Wir machen’s …

Wasserglas

Foto: Werk

Ein Wasserglas als Gefäß kennt jeder. Es kann mal zersplittern. Es gibt aber auch Gläser, die sich in Wasser auflösen lassen! Sogenanntes Wasserglas. Die Substanz braucht man beispielsweise für langlebige Farben oder in Waschmitteln, um Schmutz zu binden. In veredelter Form landet sie als Polierkörper in Zahnpasta.

„Bei Wasserglas handelt es sich um hochreine Silikate“, sagt Joachim Krakehl, Leiter Technisches Marketing bei Wöllner. Das Unternehmen in Ludwigshafen zählt zu den führenden Herstellern Europas.

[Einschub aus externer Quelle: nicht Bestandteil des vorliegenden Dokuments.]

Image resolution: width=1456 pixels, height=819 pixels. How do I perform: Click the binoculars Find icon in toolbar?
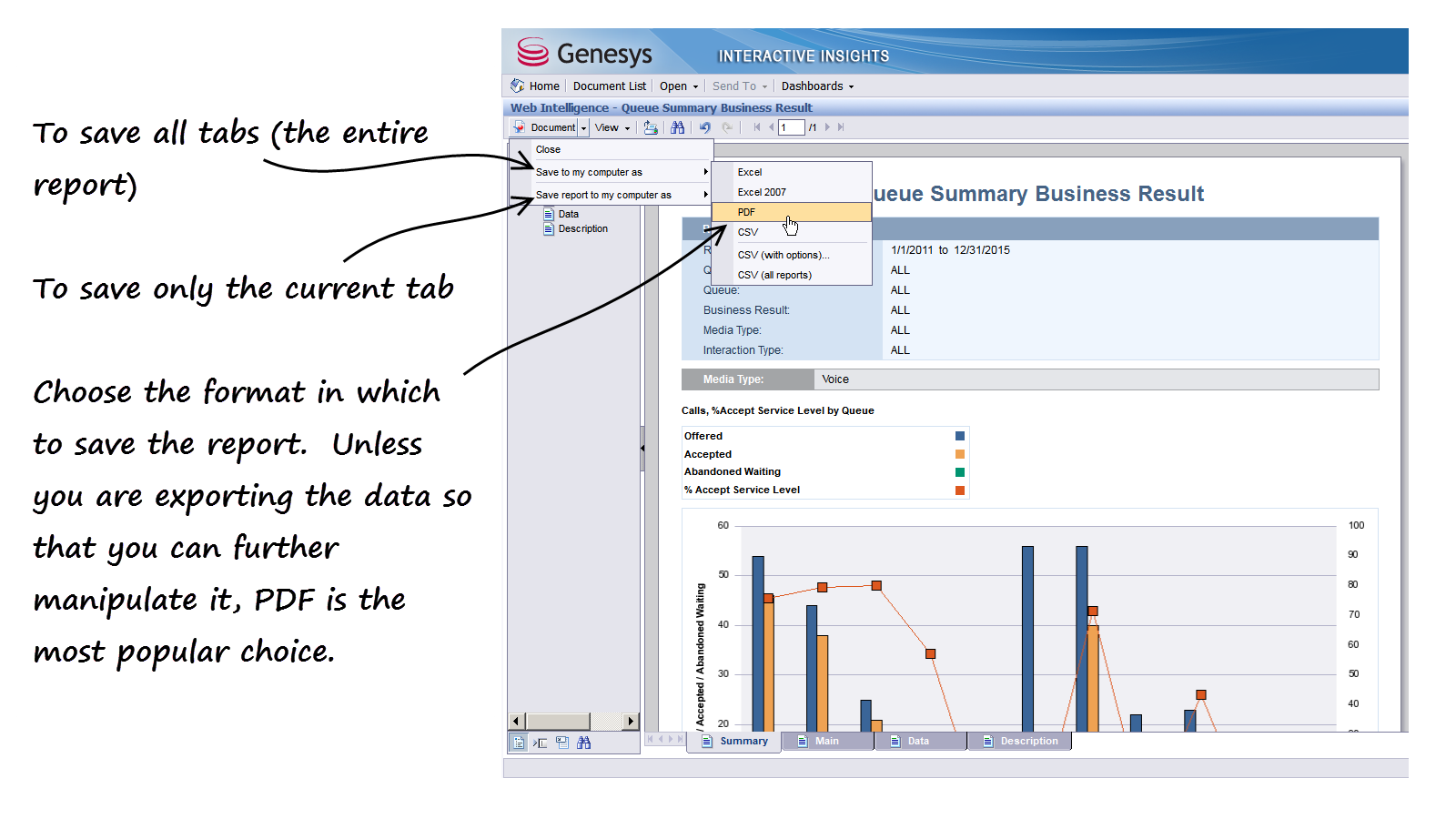[x=677, y=128]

„Für Laien fühlt es sich wie normales Glas an“, so Krakehl. Der Unterschied: Gläser, die wir als Gefäße nutzen, beinhalten mehrwertige Ionen wie Kalzium und Magnesium. Das macht sie unlöslich. „Wasserglas dagegen beinhaltet neben Silikatanteilen nur einwertige Ionen wie Natrium.“ In der Produktion werden die Rohstoffe geschmolzen, abgekühlt und gebrochen. Unter Druck und hoher Temperatur löst man die Stücke in Wasser. Je nach Anwendung kann man die Zusammensetzung der Flüssigkeit steuern: Wöllner führt über 100 Varianten.